[Opening STUDY TEXT section]

Controlling the speed and trajectory of evolution with counterdiabatic driving
Shamreen Iram, Emily Dolson, Joshua Chiel, Julia Pelesko, Nikhil, Krishnan, \"Ozen\c{c} G\"ung\"or, Benjamin Kuznets-Speck, Sebastian Deffner,, Efe Ilker, Jacob G. Scott, Michael Hinczewski

TL;DR
This paper introduces a novel method inspired by quantum control techniques to steer evolutionary trajectories in biological populations, enabling precise manipulation of evolutionary speed and paths for diverse applications.
Contribution
It adapts counterdiabatic driving from quantum physics to biological evolution, allowing external control of genotype distributions over time.
Findings
Demonstrates how external parameters can guide evolutionary trajectories.
Shows potential for optimizing adaptive therapies and crop development.
Provides a framework for empirical control of evolution.

[Closing STUDY TEXT section]
[Opening COLLECTED MATERIAL section]

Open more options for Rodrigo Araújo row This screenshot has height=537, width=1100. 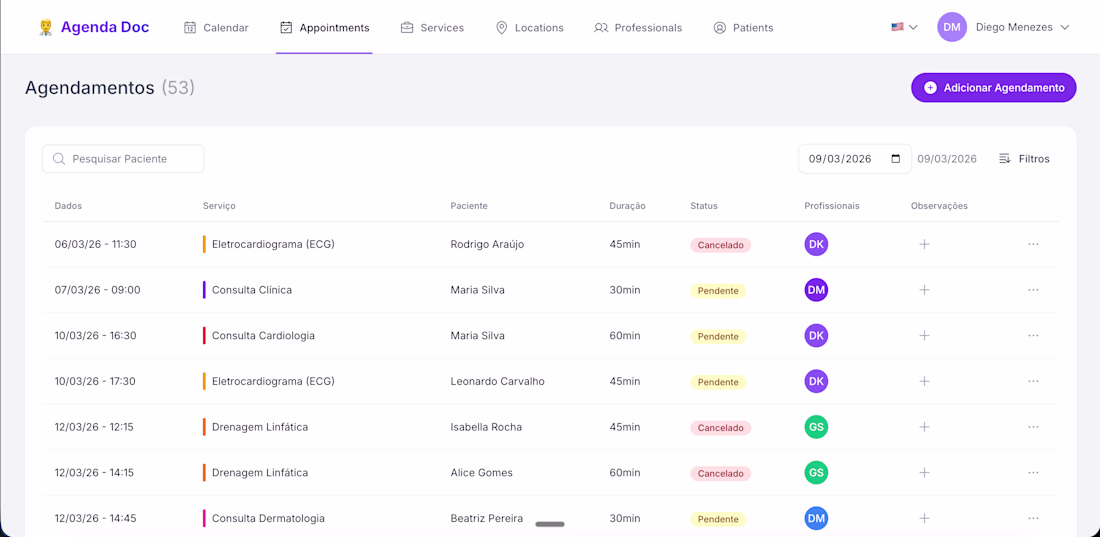pyautogui.click(x=1033, y=244)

[Closing COLLECTED MATERIAL section]

◆ REQUIRED WORK: In the summary of the evolution-control paper, rewrite the part that opens with the words "Contribution" and closes with "distributions over time.", changing "quantum physics" to "quantum optics".

◆ RESULT BELOW:
Contribution
It adapts counterdiabatic driving from quantum optics to biological evolution, allowing external control of genotype distributions over time.